Fundamentals of Sequence Analysis, 1995-1996
Problem set 5:  Assembling sequences.

If you get stuck, refer to the OpenVMS and GCG resources in the 
class home page.

References:
 
 See the GCG and EGCG manuals.


Problem group 1.  Dealing with ABI sequences

Create a subdirectory and set your default directory to it.  Issue the
command:

  $ copy class:*example*.* []

You will now see two files with ugly names.

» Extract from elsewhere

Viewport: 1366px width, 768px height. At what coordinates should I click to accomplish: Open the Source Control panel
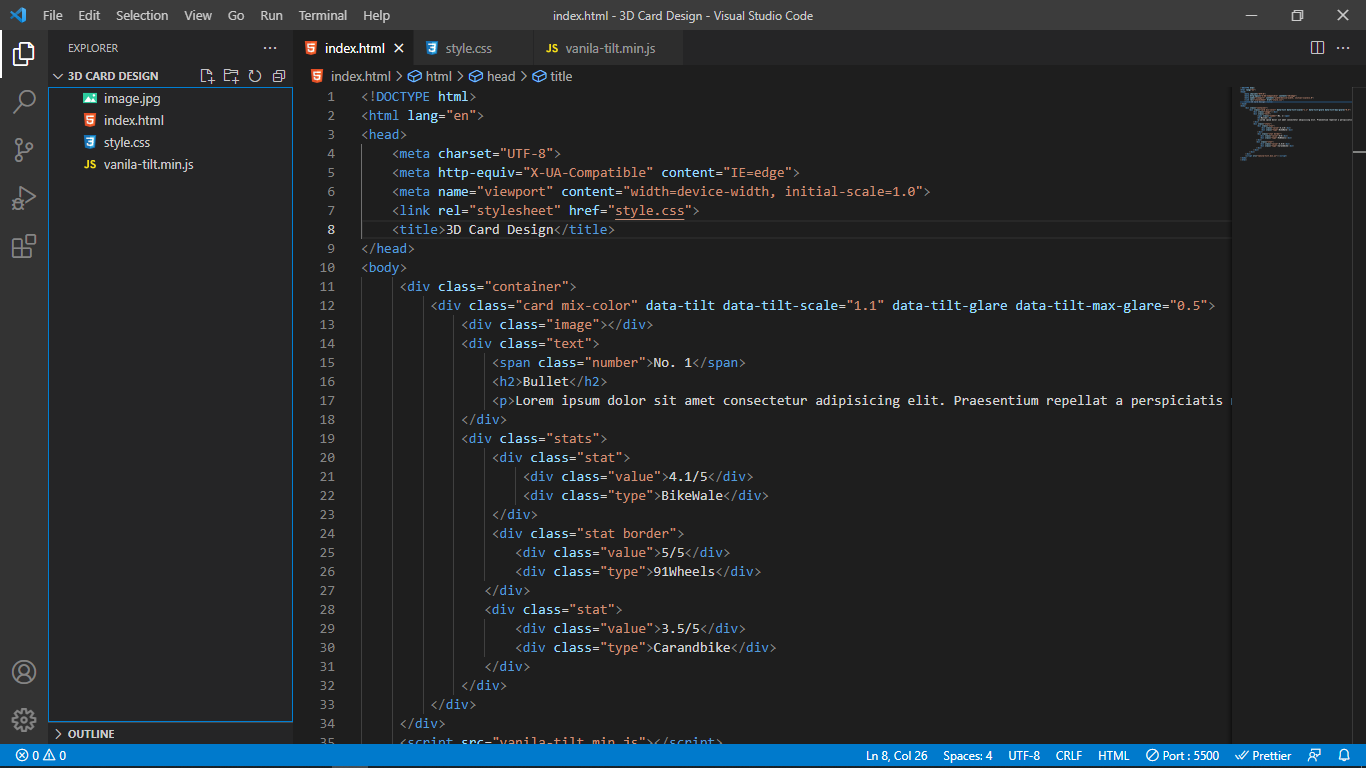point(24,149)
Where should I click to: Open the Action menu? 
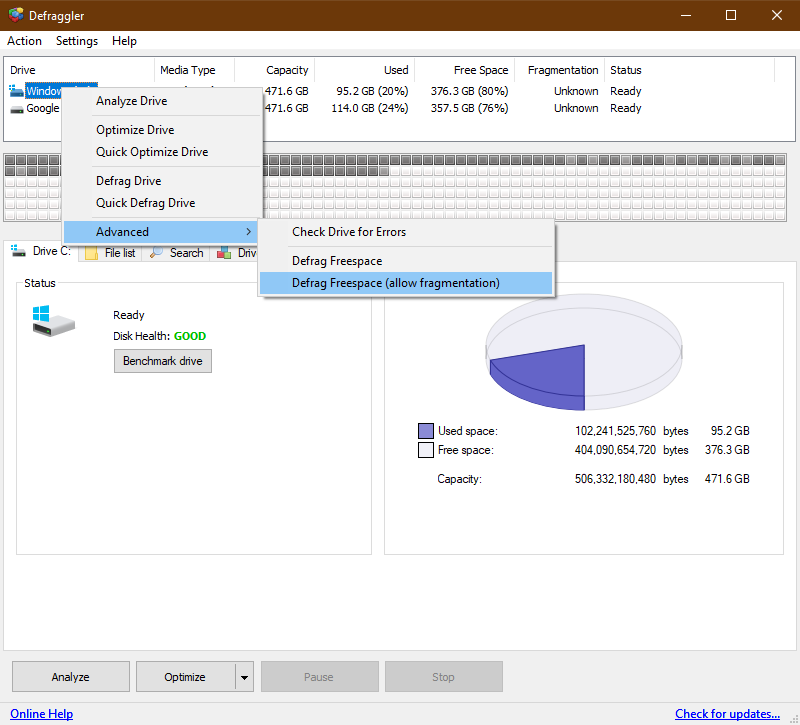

1A.  How do you fix these names?


Configure your terminal for GCG graphics.  Issue these commands:

  $ abiprintout/infile=ABI_EXAMPLE_M13F.ABI;1/begin=180/end=200
  $ abiprintout/infile=ABI_EXAMPLE_M13F.ABI;1/begin=180/end=200/pnt=500

1B.  How do the two plots differ?

1C.  What two commands could be used to get the sequence into GCG format?
     What two commands could you use to extract a subsequence (ie, trim off 
     the cruddy sequence on the ends)?

Problem group 2.  Sequence assembly

(When you are done remember to delete the files created during this exercise!)

Create a sequencing project (assuming that bluescript was the only vector 
used) and use gelenter to put into it these files:

   class:test*.seq
   class:bad*.seq
   class:rest*.seq

Assemble it.

2A.  What was wrong with bad0002.seq?
     What was wrong with bad0001.seq?

2B.  Is there a difference in the quality of the TEST* and REST* sequences?

2C.  Ignoring the BAD0001 contig, there are two contigs covering 1164 and 
     1569 bases (the pieces were shotgunned from a fragment of size 3000).
     Should you continue with shotgun sequencing for this insert?

2D.  Anything else you might want to do?